Selain itu, lanjut Subekti Notaris pada saat menjalankan tugasnya bersamaan harus mengedepankan prinsip kehati-hatian. Notaris perlu melakukan langkah perlindungan hukum preventif dalam membuat akta, guna melindungi dirinya sendiri dan juga para pihak dalam akta. Habib Adjie memberikan pendapatnya tentang bagaimana notaris sebaiknya bertindak dalam pembuatan perjanjian perkawinan pasca Putusan MK, dengan berdasarkan prinsip kehati-hatian tersebut. Selain untuk melindungi diri notaris untuk terlibat dari sengketa yang lahir di kemudian hari, pendapat ini juga berguna supaya kepentingan pihak ketiga terlindungi.

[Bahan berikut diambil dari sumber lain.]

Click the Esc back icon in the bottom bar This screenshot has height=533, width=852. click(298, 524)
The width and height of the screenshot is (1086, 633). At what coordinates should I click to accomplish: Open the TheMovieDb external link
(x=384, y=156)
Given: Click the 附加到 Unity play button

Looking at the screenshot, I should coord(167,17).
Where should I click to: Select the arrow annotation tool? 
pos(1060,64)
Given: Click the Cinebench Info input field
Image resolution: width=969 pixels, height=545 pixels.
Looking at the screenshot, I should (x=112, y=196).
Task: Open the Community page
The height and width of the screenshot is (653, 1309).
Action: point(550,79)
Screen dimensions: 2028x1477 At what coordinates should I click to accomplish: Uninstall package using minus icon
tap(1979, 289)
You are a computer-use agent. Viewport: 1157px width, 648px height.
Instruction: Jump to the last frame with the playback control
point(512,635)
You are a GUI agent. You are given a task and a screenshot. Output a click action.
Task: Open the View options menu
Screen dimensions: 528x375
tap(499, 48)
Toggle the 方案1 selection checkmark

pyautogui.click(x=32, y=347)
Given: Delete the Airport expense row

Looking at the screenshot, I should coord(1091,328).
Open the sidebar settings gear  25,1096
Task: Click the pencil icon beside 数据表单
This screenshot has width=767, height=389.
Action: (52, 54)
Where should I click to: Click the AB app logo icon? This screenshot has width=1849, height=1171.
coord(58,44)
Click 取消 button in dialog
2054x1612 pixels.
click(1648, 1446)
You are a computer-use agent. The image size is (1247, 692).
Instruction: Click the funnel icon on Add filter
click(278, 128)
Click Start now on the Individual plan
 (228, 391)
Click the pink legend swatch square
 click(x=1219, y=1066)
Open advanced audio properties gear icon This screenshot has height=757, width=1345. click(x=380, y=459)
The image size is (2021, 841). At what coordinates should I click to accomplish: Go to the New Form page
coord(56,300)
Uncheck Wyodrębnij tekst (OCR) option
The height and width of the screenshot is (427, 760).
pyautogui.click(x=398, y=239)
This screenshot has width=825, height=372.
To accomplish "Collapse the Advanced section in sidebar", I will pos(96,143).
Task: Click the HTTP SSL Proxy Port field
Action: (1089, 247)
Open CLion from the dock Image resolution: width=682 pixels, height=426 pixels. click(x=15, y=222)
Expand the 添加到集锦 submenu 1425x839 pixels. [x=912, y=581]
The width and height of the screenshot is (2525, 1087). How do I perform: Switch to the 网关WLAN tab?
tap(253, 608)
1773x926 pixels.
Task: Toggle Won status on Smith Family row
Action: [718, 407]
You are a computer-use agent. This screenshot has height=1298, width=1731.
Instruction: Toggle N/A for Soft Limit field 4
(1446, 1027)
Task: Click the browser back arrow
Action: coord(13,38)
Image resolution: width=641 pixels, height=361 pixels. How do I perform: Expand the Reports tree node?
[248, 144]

Hal-hal yang dimaksud perlu untuk diperhatikan seperti, meminta daftar inventarisasi harta yang diperoleh selama dalam ikatan perkawinan yang akan dicatumkan dalam akta; Ada pernyataan harta-harta tersebut tidak pernah ditransaksikan dengan cara dan bentuk apapun, untuk dan kepada siapapun. Pengaturan yang ada baik dalam KUHPerdata dan UU Perkawinan tentang perjanjian perkawinan menyatakan bahwa pembuatan perjanjian perkawinan hanya dapat dilakukan sebelum dan pada waktu perbuatan perkawinan dilakukan.
“Pasca adanya Putusan MK 69/PUU-XIII/2015, memberikan tafsiran baru menyebabkan perjanjian perkawinan juga dapat dibuat setelah berlangsungnya perkawinan, yang mana adalah sah selama tidak melanggar pengaturan dalam UU Perkawinan dan KUHPerdata,” ujar Subekti.
“Perlindungan kepentingan pihak ketiga dalam perjanjian perkawinan pasca Putusan MK 69/PUU-XIII/2015 lebih bersifat represif, karena identitas dan kepetingan daripada pihak ketiga tidak terlihat apabila tidak ada hubungan hukum antar dirinya dengan baik salah satu atau pasangan suami-istri. Kepentingan pihak ketiga yang terganggu juga baru terlihat ketika ada permasalahan yang terjadi antara para pihak, sehingga perlindungan hukum yang bersifat represif lebih efektif daripada perlindungan hukum preventif dalam penyelesaian kasus,” tegas Subekti.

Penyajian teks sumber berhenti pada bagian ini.